De acordo com o pesquisador, a responsabilidade dessa incompreensão da população também é da ciência, por nunca ter de fato investido na educação científica da população. “As pessoas não podem simplesmente aderir a algo que não faz sentido para elas, porque não compreendem o poder de suas escolhas frente ao que sempre foram direcionados a cumprir, as normas da saúde. Não há incentivo ao protagonismo da população e sim ao saber do cientista que continua a praticar seu discurso naturalizante, de hegemonia social, pelo poder preditivo, possibilidade de acontecer um resultado esperado, que a ciência da saúde a ele confere. Uma ciência de promessas que ao invés de incentivar a população a pensar criticamente, refaz o mesmo percurso informacional daquilo que devem seguir", aponta.
Para o professor de Física Edmilson de Souza, que já atuou em projetos de popularização e alfabetização científica, essa compreensão do processo científico pode ser a principal contribuição da pandemia para a melhora na relação entre ciência e sociedade. “Para os estudantes, por exemplo, é vendida uma ciência finalizada, acabada. Mas o processo da descoberta científica é extremamente importante, o caminho que a ciência percorre, o fato de que existe toda uma discussão, um procedimento por trás das inovações. Durante este período de pandemia, percebo um interesse das pessoas nisso, ainda que as fake news pesem no cotidiano”, ressalta.

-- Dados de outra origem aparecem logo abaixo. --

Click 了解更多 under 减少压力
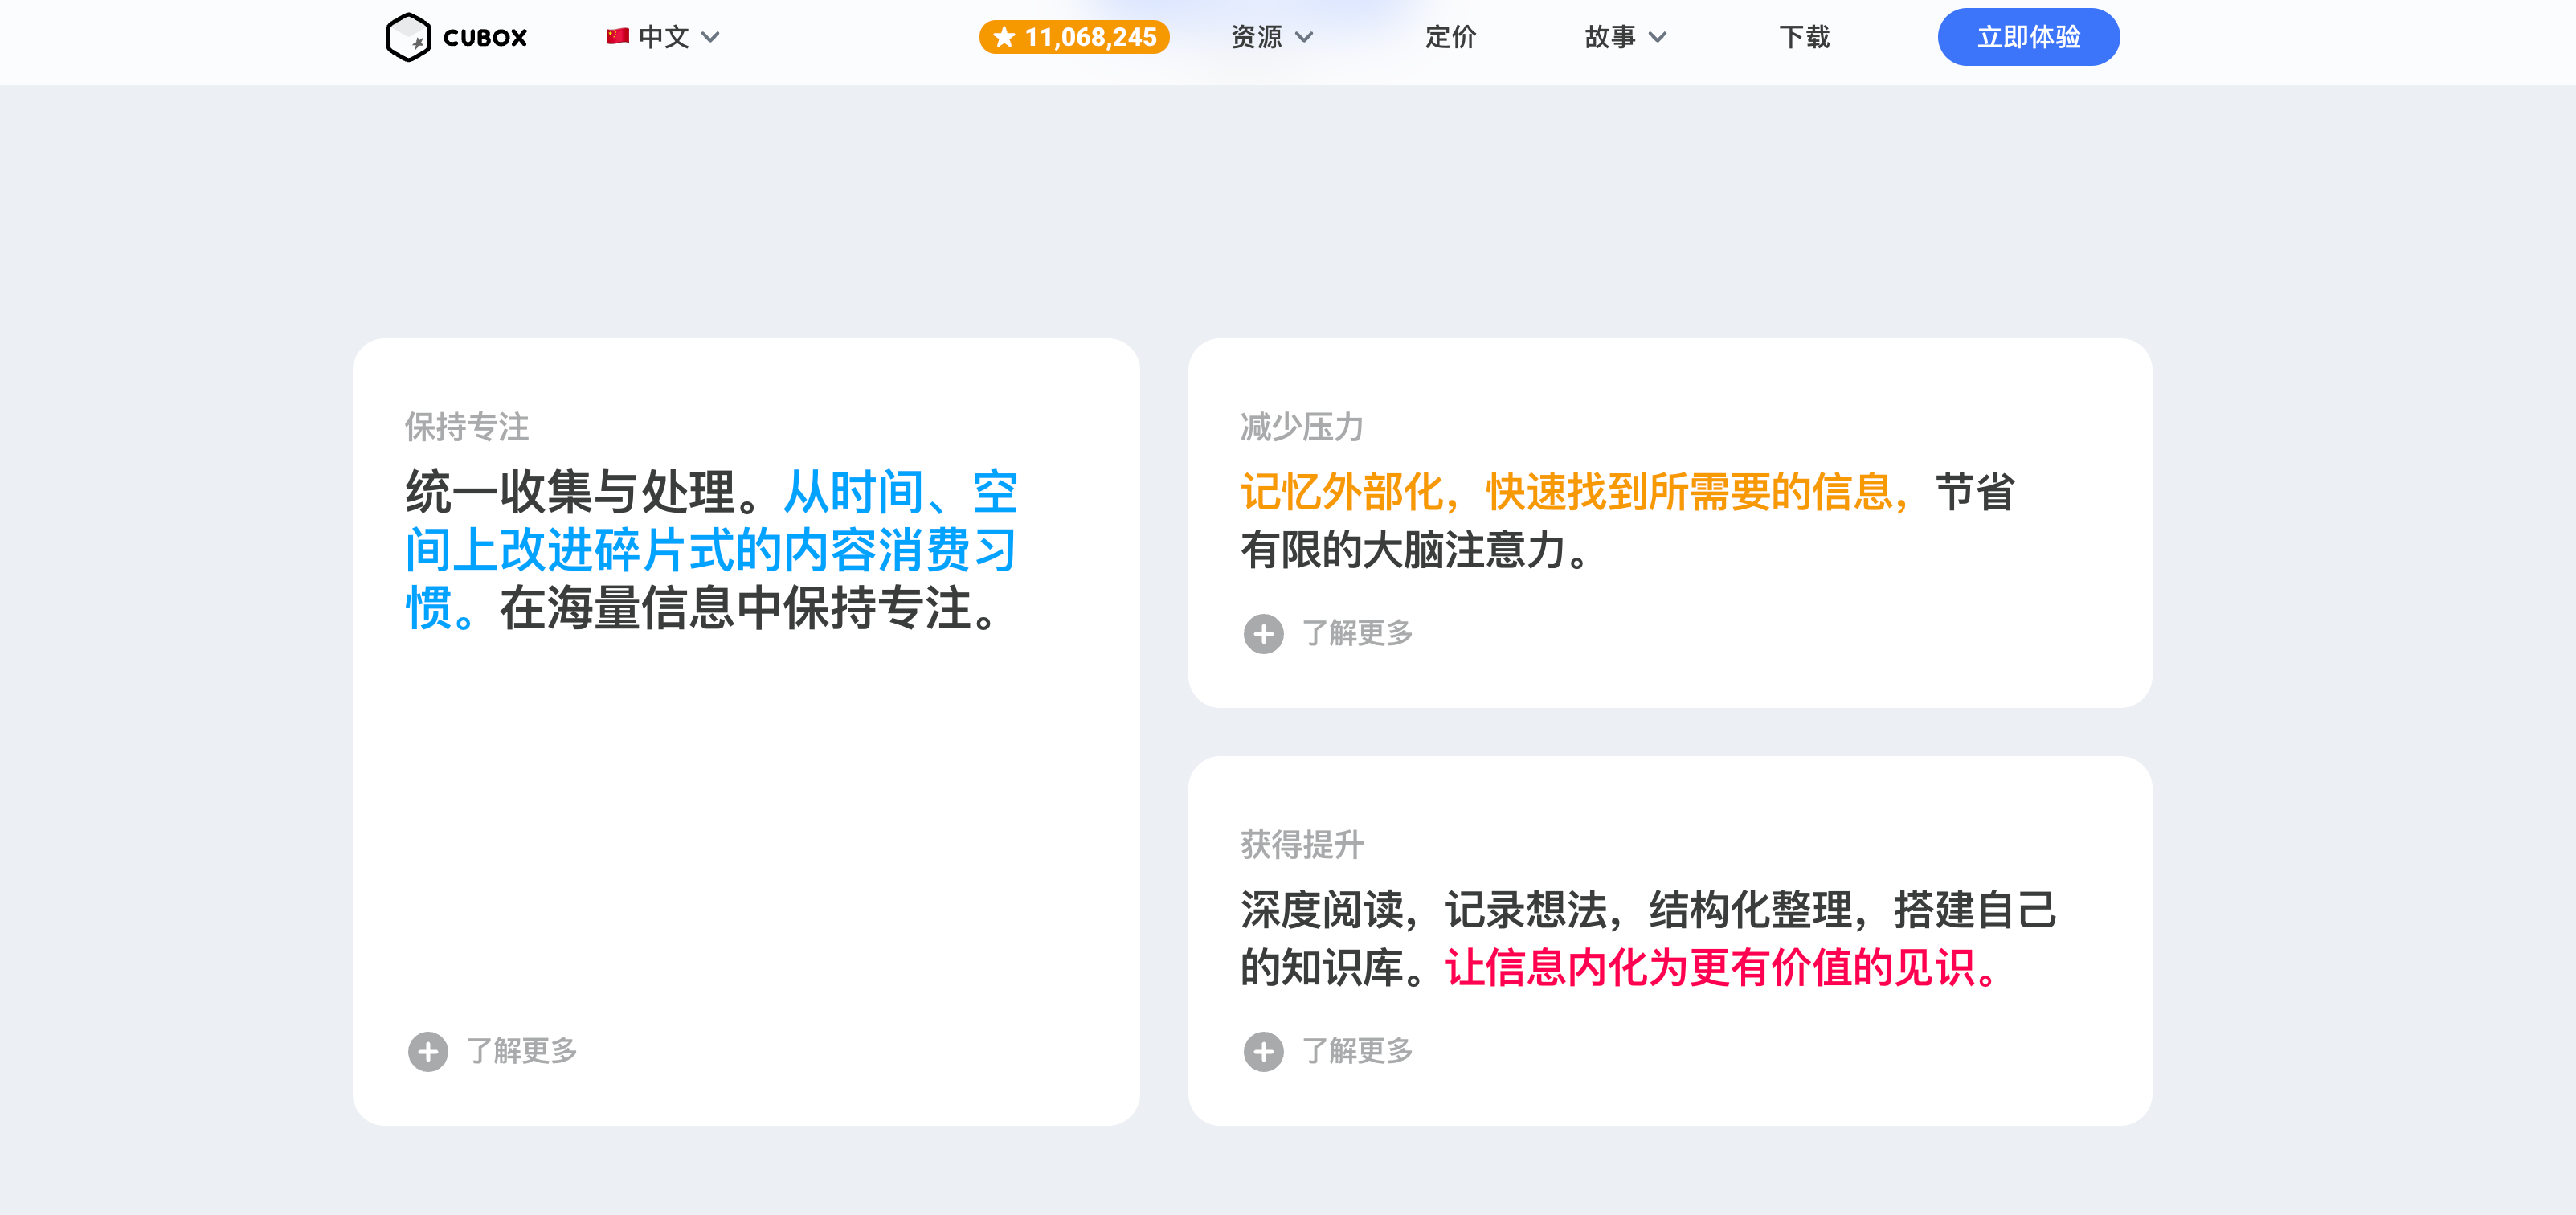 coord(1357,633)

Segundo Vicente Sarubbi Júnior, as notícias falsas influenciam negativamente a população por serem mais fáceis de assimilar e acreditar, em virtude da narrativa com a qual são construídas. "Informação por informação, as redes sociais têm maior poder narrativo e com fake news bastante atraentes. O que precisamos é dialogar, educação em saúde para o cuidado de si e do outro", acredita.

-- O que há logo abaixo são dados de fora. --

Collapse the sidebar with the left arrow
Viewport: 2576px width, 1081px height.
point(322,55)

Outro ponto que dificulta a adesão das pessoas às campanhas de saúde são as informações advindas de áreas distintas de conhecimento, como a economia.
A população precisa lidar com o medo do vírus e o da crise econômica. “Qual é a ‘evidência’ que eu devo seguir, a de que eu corro risco de adoecer e de morrer porque não estou seguindo o que está sendo preconizado pela ciência ou risco de adoecer e morrer de fome porque eu vou falir? No fim, as duas questões caem no lugar de angústia. A angústia é sempre uma angústia de morte. É esse aperto que a gente sente na garganta e essa pressão no peito”, pontua.
Diante das angústias, a decisão da população acaba sendo individual, e não coletiva, o que dificulta a adesão às campanhas de isolamento social e proteção no cotidiano.
Impunidade e jeitinho
Para o professor e filósofo Márcio Luís Costa, o comportamento negligente da população em relação às orientações para diminuir o contágio do novo coronavírus é semelhante à falta de cuidado para evitar a proliferação do mosquito-da-dengue.
Em ambos os casos, para Costa, a população se ancora no “jeitinho brasileiro”, que acredita na impunidade, neste caso, de não ser contaminado pelo vírus.
“Parece que vamos sempre muito mal no quesito, prevenção. Parece que nós não temos realmente a cultura da prevenção, me parece que, no lugar da cultura da prevenção, nós temos a cultura do jeitinho brasileiro. Depois nós damos um jeito. E, por outro lado, temos outro elemento, que é a certeza da impunidade, ou seja, a certeza de que não vai acontecer nada”, frisa.
Para o filósofo, o brasileiro prefere brincar com a situação, seja da dengue, seja do coronavírus. “Existe uma imaturidade de fundo em relação às questões preventivas, e elas se sentem absolvidas de prevenir porque creem que depois terão como dar um jeitinho ou, se for algo mais grave, no fim das contas não vai acontecer nada com ninguém”, aponta.